Since 2011, the government has embarked on an ambitious economic, political and governance reform program. It has begun a series of reforms to remove economic distortions, such as floating the currency, new fiscal regulations to rationalize personal income tax and reduce consumption tax, liberalizing the telecommunications sector, reforms aimed at developing the private sector and stimulating direct foreign investments, a review of the financial sector, promotion of access to finance, and creating an environment conducive to job creation.

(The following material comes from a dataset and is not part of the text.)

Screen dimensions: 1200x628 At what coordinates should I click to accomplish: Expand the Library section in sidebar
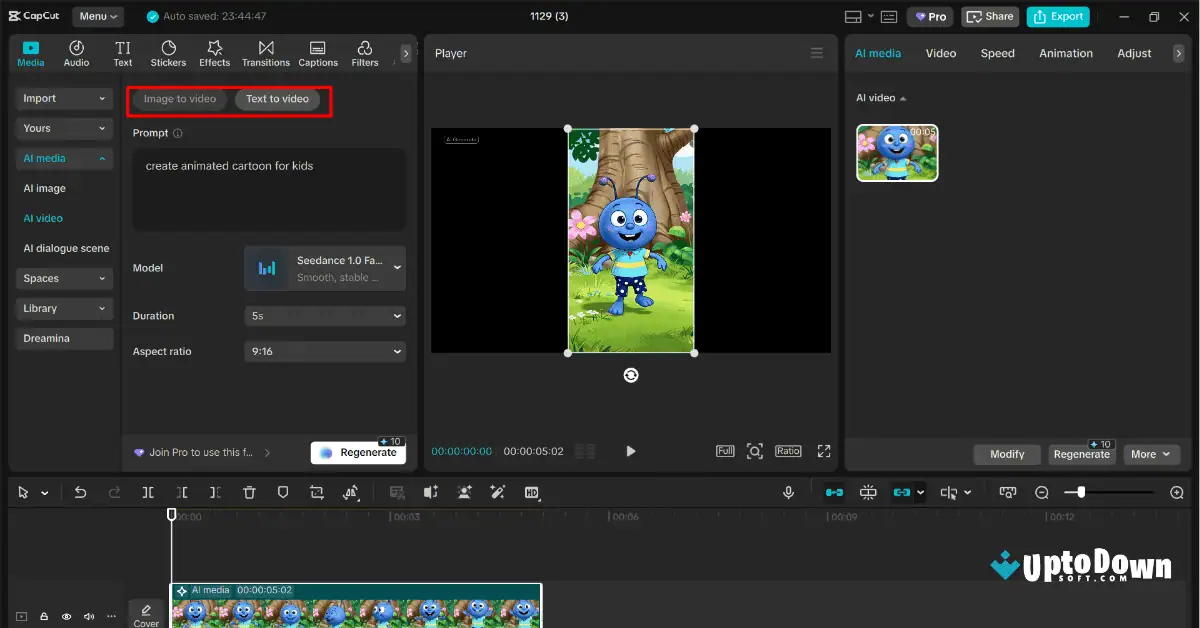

Myanmar continues to grow at a strong pace on the back of reforms that are gradually opening up the space for investment. The economy is estimated to grow at 8.5% in real terms in 2014/15. This is driven largely by the ongoing construction-related boom, continued rebound in manufacturing output, and the resulting expansion in the service sector. The rapid pace of change however is stretching Myanmar’s supply side capacity, which, together with currency depreciation, is contributing to inflationary pressure. Although prices stabilized in the first half of 2014, inflation rose by 2.2% in November (6.1 percent y-o-y).
Poverty in Myanmar is disproportionately concentrated in rural areas, relying on agricultural and casual employment for their living. There are also a substantial number of households living near the poverty line who are considered to be vulnerable to poverty; the welfare of these households is likely to be sensitive to economy-wide shocks. Since the majority of the poor are engaged in subsistence agriculture, the consumption patterns of these households may be shielded from recent inflationary pressures but the urban poor are likely to be highly affected by recent bouts of food price inflation.
Although growth is expected to remain relatively strong over the medium-term on the back of continued structural reforms, downside risks have also increased. If government spending growth continues along current trends, Myanmar may face fiscal sustainability challenges. This risk is heightened by recent international commodity price developments. Although the effects of these have not yet transmitted through to Myanmar, a sustained downturn in gas prices would adversely impact government revenues, export earnings, and economic growth.
Among ASEAN countries, Myanmar has the lowest life expectancy and the second-highest rate of infant and child mortality. Less than one-third of the population has access to the electricity grid, road density remains low, at 219.8 kilometers per 1,000 square kilometers of land area, and ICT connections are still underdeveloped, with mobile phone and internet penetration rates at 20% and 10% in 2010, respectively. Growth has accelerated since the transition, buoyed by improved macroeconomic management, increased gas production and exports, and stronger performance in non-gas sectors as the economy opened up.